Data entries:
■ ■ ■
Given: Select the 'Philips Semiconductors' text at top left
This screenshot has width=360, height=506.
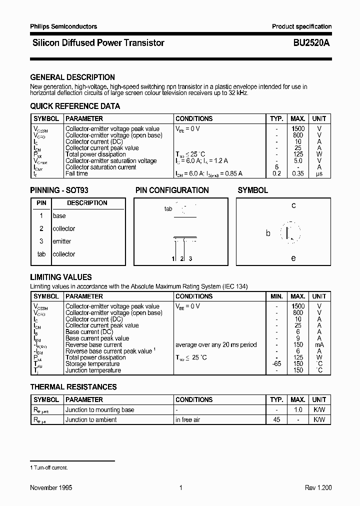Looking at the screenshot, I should coord(64,26).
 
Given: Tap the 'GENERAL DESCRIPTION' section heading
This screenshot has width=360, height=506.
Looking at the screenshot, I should coord(72,78).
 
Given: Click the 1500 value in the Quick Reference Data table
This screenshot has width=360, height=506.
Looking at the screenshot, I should coord(298,129).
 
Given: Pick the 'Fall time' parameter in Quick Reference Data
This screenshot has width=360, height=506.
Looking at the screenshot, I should coord(76,174).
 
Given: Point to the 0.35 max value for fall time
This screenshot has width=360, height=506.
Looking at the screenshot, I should coord(298,174).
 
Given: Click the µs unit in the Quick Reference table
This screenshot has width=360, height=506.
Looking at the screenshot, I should coord(319,174).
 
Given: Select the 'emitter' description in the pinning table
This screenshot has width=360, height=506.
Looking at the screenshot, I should coord(62,242).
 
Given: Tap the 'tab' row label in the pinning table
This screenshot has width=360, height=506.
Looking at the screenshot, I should coord(42,254).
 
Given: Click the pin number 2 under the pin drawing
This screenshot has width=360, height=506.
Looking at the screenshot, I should coord(182,258).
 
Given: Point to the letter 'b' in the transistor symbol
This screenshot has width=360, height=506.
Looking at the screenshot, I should coord(268,234).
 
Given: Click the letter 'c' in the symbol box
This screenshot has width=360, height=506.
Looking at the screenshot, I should coord(294,206).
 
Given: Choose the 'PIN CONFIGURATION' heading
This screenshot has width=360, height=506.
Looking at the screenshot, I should coord(172,190).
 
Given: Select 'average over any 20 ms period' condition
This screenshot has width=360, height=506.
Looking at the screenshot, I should coord(216,345).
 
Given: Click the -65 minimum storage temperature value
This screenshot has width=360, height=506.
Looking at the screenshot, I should coord(276,364).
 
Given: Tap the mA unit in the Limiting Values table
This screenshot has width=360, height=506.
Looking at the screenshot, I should coord(319,345).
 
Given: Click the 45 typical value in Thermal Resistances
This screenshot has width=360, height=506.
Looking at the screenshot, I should coord(276,420).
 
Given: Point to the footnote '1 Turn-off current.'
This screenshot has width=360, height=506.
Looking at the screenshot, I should coord(49,468).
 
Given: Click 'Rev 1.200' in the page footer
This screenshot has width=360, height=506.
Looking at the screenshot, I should coord(318,488).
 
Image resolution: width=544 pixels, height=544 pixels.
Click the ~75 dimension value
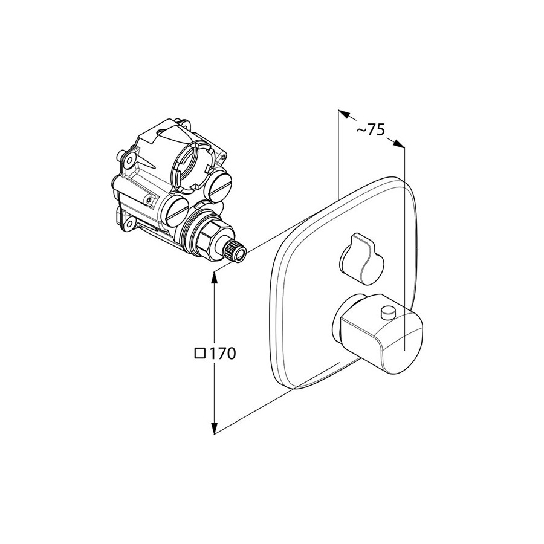(371, 130)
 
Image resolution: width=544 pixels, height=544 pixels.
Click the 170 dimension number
(222, 354)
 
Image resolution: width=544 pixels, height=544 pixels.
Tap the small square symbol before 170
(199, 354)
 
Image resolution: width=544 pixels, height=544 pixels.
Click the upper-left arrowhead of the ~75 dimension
(345, 114)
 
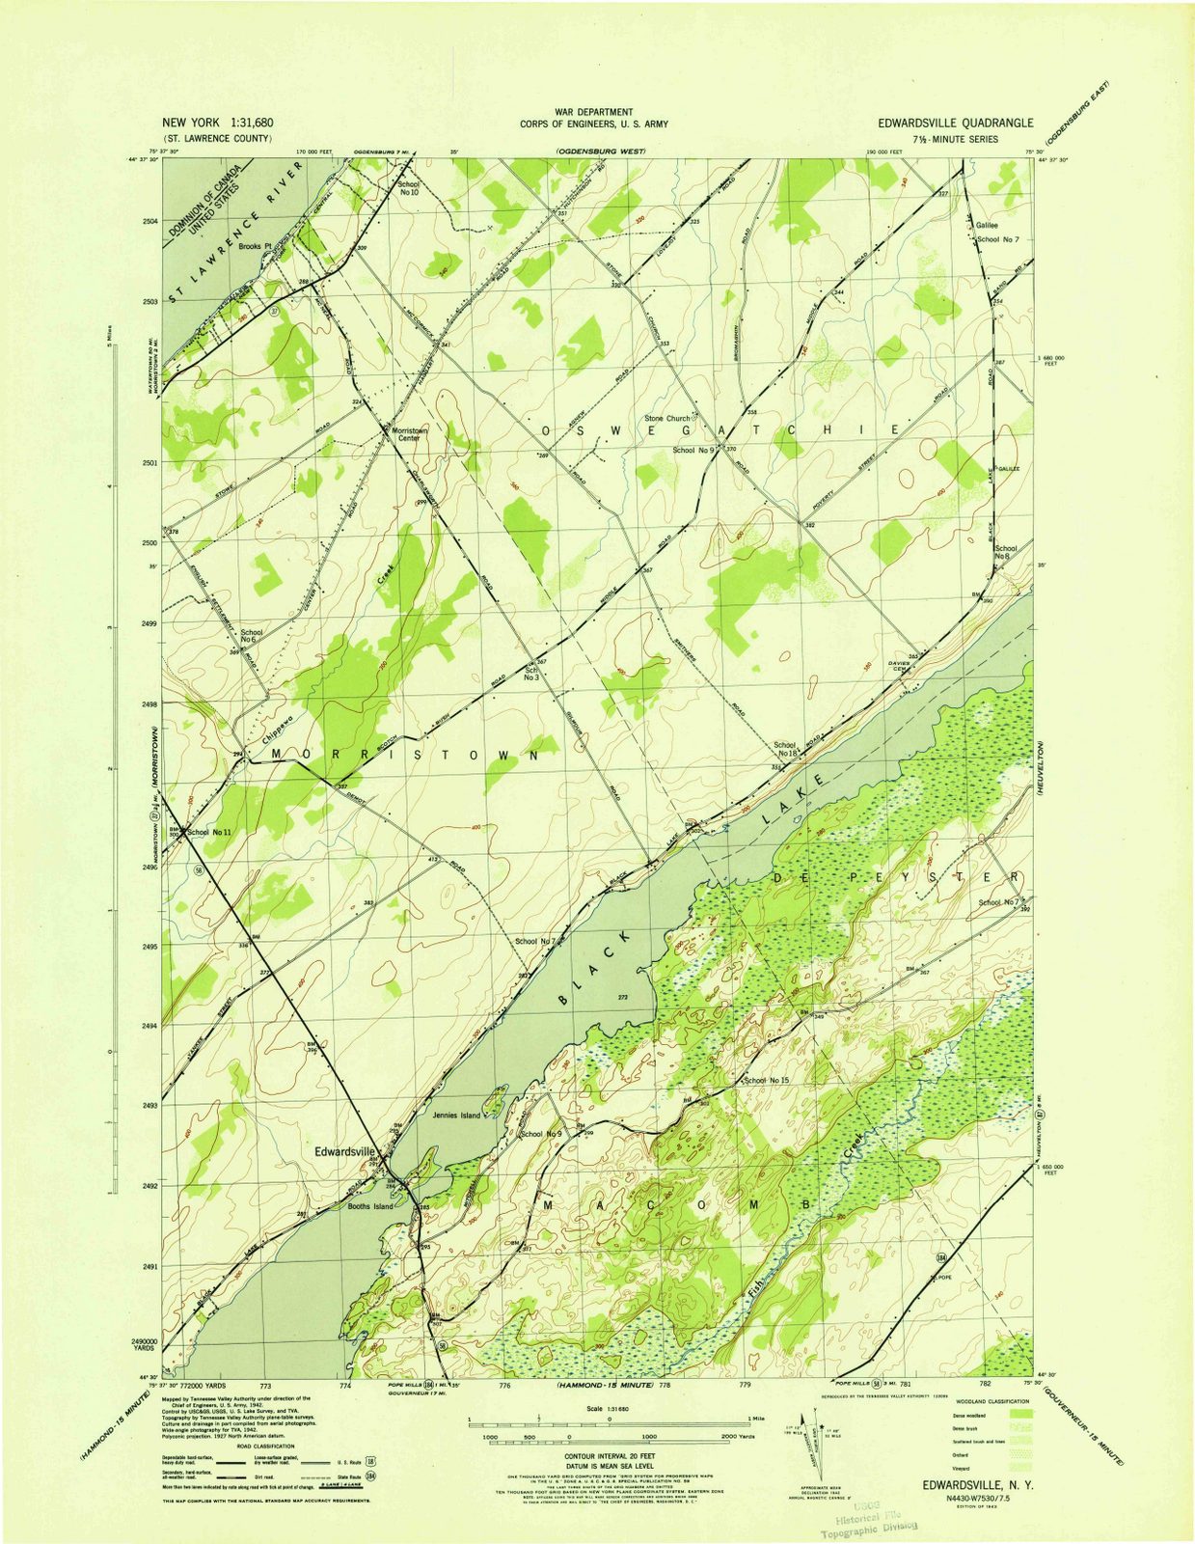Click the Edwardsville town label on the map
(x=344, y=1151)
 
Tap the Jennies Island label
(x=456, y=1116)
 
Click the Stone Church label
(x=667, y=419)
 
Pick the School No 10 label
(x=409, y=188)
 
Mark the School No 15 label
(x=767, y=1080)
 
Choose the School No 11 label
(x=209, y=832)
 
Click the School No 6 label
(x=252, y=636)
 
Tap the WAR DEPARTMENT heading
(x=593, y=113)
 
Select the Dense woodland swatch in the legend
(x=1020, y=1412)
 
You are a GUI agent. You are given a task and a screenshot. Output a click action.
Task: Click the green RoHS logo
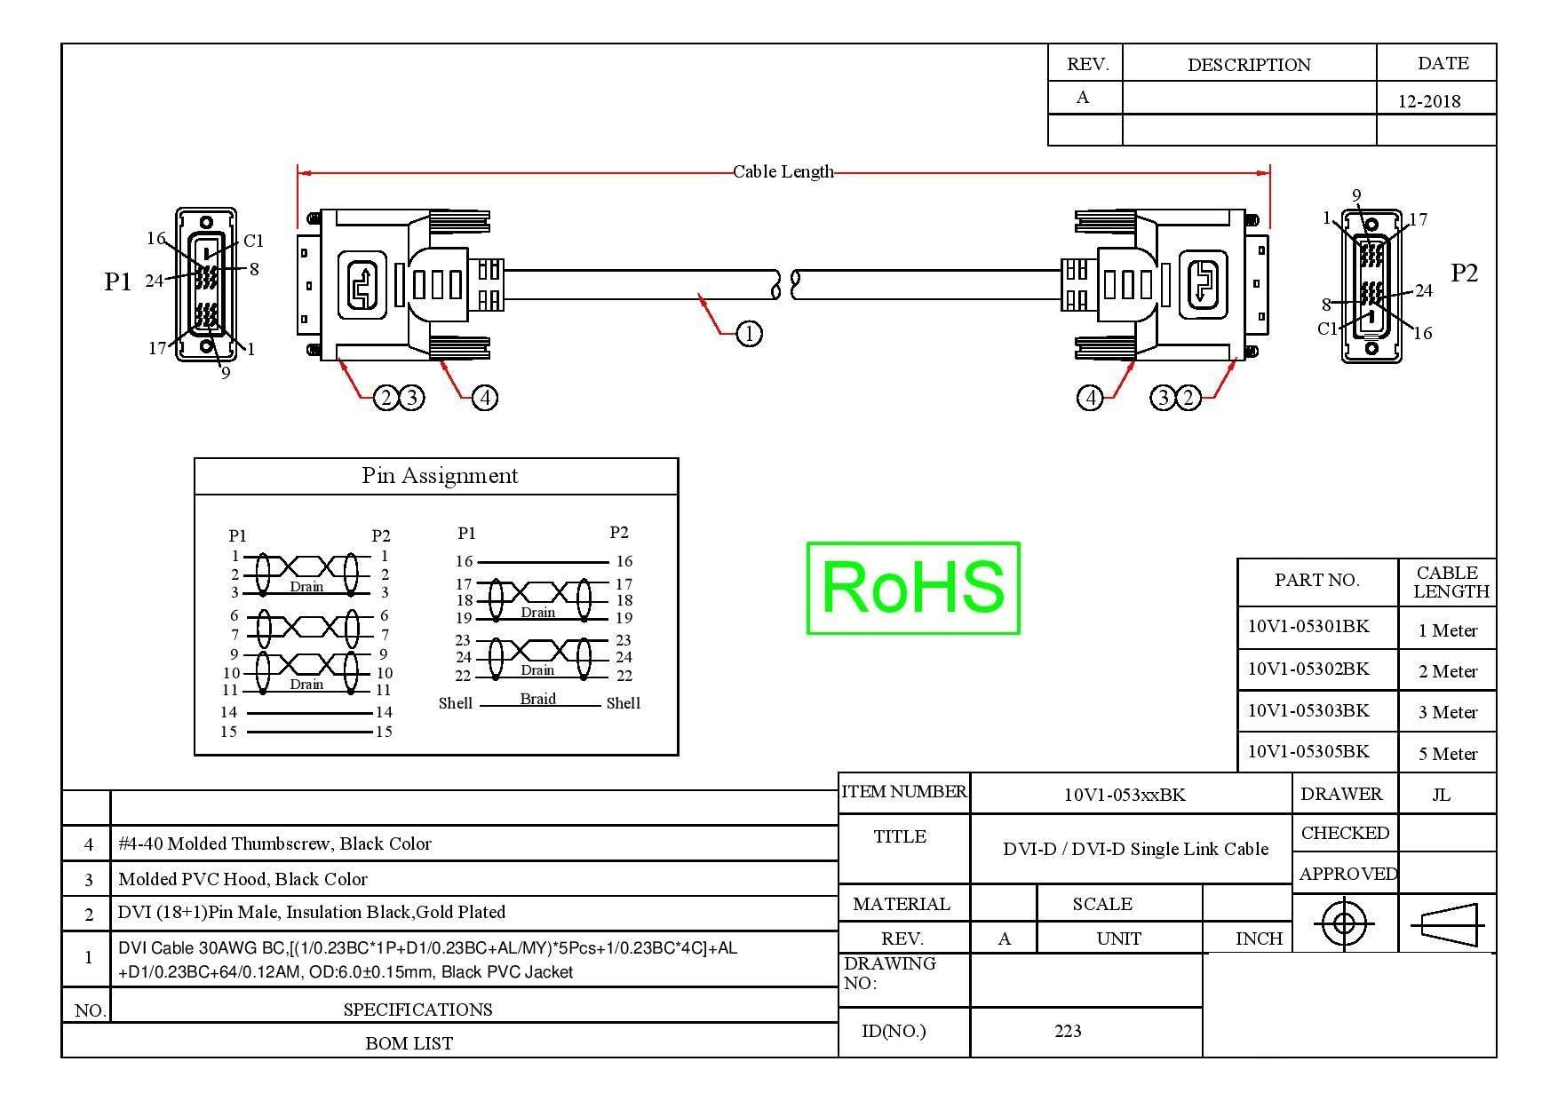pos(913,588)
■ ■ ■
The request: Write out every line of the material above word for word, leaving out the pictures.

Final result:
Given: Select the 'Philips Semiconductors' text at top left
This screenshot has width=360, height=506.
Looking at the screenshot, I should coord(64,26).
 
Given: Tap the 'GENERAL DESCRIPTION' section heading
This screenshot has width=360, height=506.
Looking at the screenshot, I should coord(72,78).
 
Given: Click the 1500 value in the Quick Reference Data table
This screenshot has width=360, height=506.
Looking at the screenshot, I should coord(298,129).
 
Given: Pick the 'Fall time' parameter in Quick Reference Data
This screenshot has width=360, height=506.
Looking at the screenshot, I should coord(76,174).
 
Given: Point to the 0.35 max value for fall time
This screenshot has width=360, height=506.
Looking at the screenshot, I should coord(298,174).
 
Given: Click the µs unit in the Quick Reference table
This screenshot has width=360, height=506.
Looking at the screenshot, I should coord(319,174).
 
Given: Select the 'emitter' description in the pinning table
This screenshot has width=360, height=506.
Looking at the screenshot, I should coord(62,242).
 
Given: Tap the 'tab' row label in the pinning table
This screenshot has width=360, height=506.
Looking at the screenshot, I should coord(42,254).
 
Given: Click the pin number 2 under the pin drawing
This screenshot has width=360, height=506.
Looking at the screenshot, I should coord(182,258).
 
Given: Point to the letter 'b' in the transistor symbol
This screenshot has width=360, height=506.
Looking at the screenshot, I should coord(268,234).
 
Given: Click the letter 'c' in the symbol box
This screenshot has width=360, height=506.
Looking at the screenshot, I should coord(294,206).
 
Given: Choose the 'PIN CONFIGURATION' heading
This screenshot has width=360, height=506.
Looking at the screenshot, I should coord(172,190).
 
Given: Select 'average over any 20 ms period' condition
This screenshot has width=360, height=506.
Looking at the screenshot, I should coord(216,345).
 
Given: Click the -65 minimum storage temperature value
This screenshot has width=360, height=506.
Looking at the screenshot, I should coord(276,364).
 
Given: Tap the mA unit in the Limiting Values table
This screenshot has width=360, height=506.
Looking at the screenshot, I should coord(319,345).
 
Given: Click the 45 typical value in Thermal Resistances
This screenshot has width=360, height=506.
Looking at the screenshot, I should coord(276,420).
 
Given: Point to the footnote '1 Turn-off current.'
This screenshot has width=360, height=506.
Looking at the screenshot, I should coord(49,468).
 
Given: Click 'Rev 1.200' in the page footer
This screenshot has width=360, height=506.
Looking at the screenshot, I should coord(318,488).
 
Image resolution: width=544 pixels, height=544 pixels.
Click the ~75 dimension value
(371, 130)
 
Image resolution: width=544 pixels, height=544 pixels.
Click the 170 dimension number
(222, 354)
 
Image resolution: width=544 pixels, height=544 pixels.
Tap the small square symbol before 170
(199, 354)
 
Image resolution: width=544 pixels, height=544 pixels.
Click the upper-left arrowhead of the ~75 dimension
(345, 114)
 
Click the Edwardsville town label on the map
(x=344, y=1151)
 
Tap the Jennies Island label
(x=456, y=1116)
 
Click the Stone Church label
(x=667, y=419)
 
Pick the School No 10 label
(x=409, y=188)
 
Mark the School No 15 label
(x=767, y=1080)
 
Choose the School No 11 label
(x=209, y=832)
 
Click the School No 6 label
(x=252, y=636)
 
Tap the WAR DEPARTMENT heading
(x=593, y=113)
 
Select the Dense woodland swatch in the legend
(x=1020, y=1412)
 
You are a GUI agent. You are given a task and a screenshot. Output a click action.
Task: Click the green RoHS logo
pos(913,588)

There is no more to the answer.